Most services are registered in Consul through the use of a
[service definition](/docs/agent/services.html). However, this approach registers
the local node as the service provider. In the case of external services, we must
instead register the service with the catalog rather than as part of a standard
node service definition.
Once registered, the DNS interface will be able to return the appropriate A
records or CNAME records for the service. The service will also appear in standard
queries against the API. Consul must be configured with a list of
[recursors](/docs/agent/options.html#recursors) for it to be able to resolve
external service addresses.
Let us suppose we want to register a "search" service that is provided by
"www.google.com". We might accomplish that like so:
```text
$ curl -X PUT -d '{"Datacenter": "dc1", "Node": "google",
"Address": "www.google.com",
"Service": {"Service": "search", "Port": 80}}'
http://127.0.0.1:8500/v1/catalog/register
```
Add an upstream DNS server to the list of recursors to Consul's configuration. Example with Google's public DNS server:
```text
"recursors":["8.8.8.8"]
```
If we do a DNS lookup now, we can see the new search service:
```text
; <<>> DiG 9.8.3-P1 <<>> @127.0.0.1 -p 8600 search.service.consul.
; (1 server found)
;; global options: +cmd
;; Got answer:
;; ->>HEADER<<- opcode: QUERY, status: NOERROR, id: 13313
;; flags: qr aa rd ra; QUERY: 1, ANSWER: 4, AUTHORITY: 0, ADDITIONAL: 0
;; QUESTION SECTION:
;search.service.consul. IN A
;; ANSWER SECTION:
search.service.consul. 0 IN CNAME www.google.com.

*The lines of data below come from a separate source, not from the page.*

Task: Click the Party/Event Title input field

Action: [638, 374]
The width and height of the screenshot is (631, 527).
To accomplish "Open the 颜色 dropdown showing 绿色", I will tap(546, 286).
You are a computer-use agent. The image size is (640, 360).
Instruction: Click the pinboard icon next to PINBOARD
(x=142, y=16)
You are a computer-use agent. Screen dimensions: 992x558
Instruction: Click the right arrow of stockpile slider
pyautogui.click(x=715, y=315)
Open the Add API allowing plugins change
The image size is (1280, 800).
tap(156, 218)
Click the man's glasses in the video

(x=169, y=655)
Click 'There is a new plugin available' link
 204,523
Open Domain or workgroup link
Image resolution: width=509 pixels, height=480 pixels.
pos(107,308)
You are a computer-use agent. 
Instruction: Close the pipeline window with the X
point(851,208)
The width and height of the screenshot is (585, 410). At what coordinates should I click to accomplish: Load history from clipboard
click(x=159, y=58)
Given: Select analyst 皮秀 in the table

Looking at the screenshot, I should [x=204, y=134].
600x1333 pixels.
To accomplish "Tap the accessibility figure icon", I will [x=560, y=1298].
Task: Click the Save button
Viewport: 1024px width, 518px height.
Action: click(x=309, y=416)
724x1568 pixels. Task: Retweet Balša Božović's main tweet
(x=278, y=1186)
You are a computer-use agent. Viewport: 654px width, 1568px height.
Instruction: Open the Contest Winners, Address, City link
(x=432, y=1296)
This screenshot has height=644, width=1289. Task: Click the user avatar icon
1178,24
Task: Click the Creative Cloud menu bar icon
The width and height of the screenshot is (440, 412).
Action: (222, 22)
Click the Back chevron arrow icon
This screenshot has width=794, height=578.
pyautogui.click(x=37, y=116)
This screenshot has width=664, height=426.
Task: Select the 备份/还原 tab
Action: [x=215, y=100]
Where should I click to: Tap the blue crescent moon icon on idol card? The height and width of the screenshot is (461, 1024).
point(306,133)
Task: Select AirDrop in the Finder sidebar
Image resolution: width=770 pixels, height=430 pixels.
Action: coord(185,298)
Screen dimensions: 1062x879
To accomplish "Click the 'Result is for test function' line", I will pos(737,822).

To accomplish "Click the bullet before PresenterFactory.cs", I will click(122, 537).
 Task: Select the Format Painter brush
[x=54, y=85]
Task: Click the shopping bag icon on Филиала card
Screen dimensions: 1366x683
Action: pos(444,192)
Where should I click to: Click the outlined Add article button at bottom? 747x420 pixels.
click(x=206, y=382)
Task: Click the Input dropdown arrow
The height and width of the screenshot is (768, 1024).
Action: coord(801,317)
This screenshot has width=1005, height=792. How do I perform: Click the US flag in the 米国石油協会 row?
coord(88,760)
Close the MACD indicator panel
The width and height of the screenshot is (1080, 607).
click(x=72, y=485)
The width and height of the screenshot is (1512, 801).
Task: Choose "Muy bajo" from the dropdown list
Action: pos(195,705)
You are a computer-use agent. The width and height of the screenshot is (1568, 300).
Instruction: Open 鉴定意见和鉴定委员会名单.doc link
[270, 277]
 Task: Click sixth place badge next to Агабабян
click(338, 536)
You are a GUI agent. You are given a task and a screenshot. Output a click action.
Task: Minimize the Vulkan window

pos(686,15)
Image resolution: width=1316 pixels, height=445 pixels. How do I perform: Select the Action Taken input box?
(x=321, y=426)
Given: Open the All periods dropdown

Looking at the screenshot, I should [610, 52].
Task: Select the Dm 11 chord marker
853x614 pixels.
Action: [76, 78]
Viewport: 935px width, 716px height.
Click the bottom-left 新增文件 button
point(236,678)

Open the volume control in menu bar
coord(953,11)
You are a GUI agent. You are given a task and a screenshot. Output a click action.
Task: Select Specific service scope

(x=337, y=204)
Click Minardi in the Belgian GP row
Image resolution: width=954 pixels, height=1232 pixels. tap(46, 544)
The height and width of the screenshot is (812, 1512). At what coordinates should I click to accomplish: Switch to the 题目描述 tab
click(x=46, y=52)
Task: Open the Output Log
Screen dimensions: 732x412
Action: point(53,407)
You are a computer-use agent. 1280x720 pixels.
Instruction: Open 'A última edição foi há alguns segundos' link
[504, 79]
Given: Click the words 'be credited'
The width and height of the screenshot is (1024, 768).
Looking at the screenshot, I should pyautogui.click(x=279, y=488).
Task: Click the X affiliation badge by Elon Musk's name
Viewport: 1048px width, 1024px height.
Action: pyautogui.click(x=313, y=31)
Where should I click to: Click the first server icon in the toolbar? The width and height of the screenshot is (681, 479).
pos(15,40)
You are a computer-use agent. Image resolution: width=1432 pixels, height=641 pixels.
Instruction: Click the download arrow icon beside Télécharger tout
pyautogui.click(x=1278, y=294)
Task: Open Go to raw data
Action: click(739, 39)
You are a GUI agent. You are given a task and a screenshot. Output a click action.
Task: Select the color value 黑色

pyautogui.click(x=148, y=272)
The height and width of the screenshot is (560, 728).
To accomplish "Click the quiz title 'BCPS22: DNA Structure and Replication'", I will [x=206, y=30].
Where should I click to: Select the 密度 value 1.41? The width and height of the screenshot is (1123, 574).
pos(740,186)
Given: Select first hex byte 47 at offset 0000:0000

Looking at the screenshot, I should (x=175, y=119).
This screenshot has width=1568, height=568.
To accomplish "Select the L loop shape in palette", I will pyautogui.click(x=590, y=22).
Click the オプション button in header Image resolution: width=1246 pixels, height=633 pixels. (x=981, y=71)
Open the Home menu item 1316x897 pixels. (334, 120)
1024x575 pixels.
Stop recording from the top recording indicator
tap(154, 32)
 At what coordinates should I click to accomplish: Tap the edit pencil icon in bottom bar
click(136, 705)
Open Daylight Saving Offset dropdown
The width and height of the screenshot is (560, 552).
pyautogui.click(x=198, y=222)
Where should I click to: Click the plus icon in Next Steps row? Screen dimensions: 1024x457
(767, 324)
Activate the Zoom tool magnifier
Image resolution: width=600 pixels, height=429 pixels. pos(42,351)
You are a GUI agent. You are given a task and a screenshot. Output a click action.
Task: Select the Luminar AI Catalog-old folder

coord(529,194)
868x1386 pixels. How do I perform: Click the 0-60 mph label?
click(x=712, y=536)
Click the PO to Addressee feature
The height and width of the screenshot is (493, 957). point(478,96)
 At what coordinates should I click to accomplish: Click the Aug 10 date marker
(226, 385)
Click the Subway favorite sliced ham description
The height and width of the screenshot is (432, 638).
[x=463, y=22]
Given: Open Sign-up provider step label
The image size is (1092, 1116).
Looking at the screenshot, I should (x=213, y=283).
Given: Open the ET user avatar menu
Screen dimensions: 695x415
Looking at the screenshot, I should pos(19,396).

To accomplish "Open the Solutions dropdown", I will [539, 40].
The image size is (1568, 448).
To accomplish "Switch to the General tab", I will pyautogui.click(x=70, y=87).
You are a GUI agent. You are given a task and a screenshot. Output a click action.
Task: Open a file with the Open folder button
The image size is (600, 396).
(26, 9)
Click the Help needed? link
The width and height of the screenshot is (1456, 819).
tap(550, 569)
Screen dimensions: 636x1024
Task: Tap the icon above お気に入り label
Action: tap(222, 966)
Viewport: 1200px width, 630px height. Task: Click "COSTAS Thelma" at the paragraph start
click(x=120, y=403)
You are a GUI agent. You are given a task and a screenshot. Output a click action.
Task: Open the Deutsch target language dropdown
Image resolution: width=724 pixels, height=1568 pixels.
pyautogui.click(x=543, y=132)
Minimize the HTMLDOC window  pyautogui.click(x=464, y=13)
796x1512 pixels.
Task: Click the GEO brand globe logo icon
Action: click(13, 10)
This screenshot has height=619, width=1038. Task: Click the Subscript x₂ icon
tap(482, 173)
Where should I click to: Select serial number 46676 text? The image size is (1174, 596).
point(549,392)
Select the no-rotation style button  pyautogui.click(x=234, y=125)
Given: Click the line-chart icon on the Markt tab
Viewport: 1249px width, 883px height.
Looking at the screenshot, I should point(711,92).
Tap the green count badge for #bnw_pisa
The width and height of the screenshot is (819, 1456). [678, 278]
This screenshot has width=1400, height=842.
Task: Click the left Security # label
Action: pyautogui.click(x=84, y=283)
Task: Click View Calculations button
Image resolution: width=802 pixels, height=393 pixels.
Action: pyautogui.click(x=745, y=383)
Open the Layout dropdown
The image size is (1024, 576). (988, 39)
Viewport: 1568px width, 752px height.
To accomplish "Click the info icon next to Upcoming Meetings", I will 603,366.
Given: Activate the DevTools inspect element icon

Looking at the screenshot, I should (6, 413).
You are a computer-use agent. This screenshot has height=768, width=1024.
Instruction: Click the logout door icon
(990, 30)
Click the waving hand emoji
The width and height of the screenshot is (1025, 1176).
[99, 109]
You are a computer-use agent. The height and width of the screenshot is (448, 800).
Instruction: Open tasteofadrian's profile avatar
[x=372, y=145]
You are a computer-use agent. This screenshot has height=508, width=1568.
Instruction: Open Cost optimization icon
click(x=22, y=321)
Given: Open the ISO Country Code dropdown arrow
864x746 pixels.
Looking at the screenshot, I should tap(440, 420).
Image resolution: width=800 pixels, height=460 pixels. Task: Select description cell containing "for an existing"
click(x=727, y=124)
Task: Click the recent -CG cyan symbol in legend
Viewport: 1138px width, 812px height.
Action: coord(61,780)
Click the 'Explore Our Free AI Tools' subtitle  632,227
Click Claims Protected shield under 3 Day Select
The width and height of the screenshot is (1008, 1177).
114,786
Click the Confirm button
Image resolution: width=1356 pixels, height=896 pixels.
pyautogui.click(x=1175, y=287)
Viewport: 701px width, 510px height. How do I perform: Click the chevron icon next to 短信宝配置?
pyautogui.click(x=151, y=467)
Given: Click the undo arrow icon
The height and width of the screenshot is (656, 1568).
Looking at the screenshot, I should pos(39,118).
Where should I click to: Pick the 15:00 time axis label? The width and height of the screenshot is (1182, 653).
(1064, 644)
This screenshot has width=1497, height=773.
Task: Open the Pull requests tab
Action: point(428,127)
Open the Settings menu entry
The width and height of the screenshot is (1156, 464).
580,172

www.google.com. 264 IN A 74.125.239.114
www.google.com. 264 IN A 74.125.239.115
www.google.com. 264 IN A 74.125.239.116
;; Query time: 41 msec
;; SERVER: 127.0.0.1#8600(127.0.0.1)
;; WHEN: Tue Feb 25 17:45:12 2014
;; MSG SIZE rcvd: 178
```
If at any time we want to deregister the service, we simply do:
```text
$ curl -X PUT -d '{"Datacenter": "dc1", "Node": "google"}' http://127.0.0.1:8500/v1/catalog/deregister
```
This will deregister the `google` node along with all services it provides.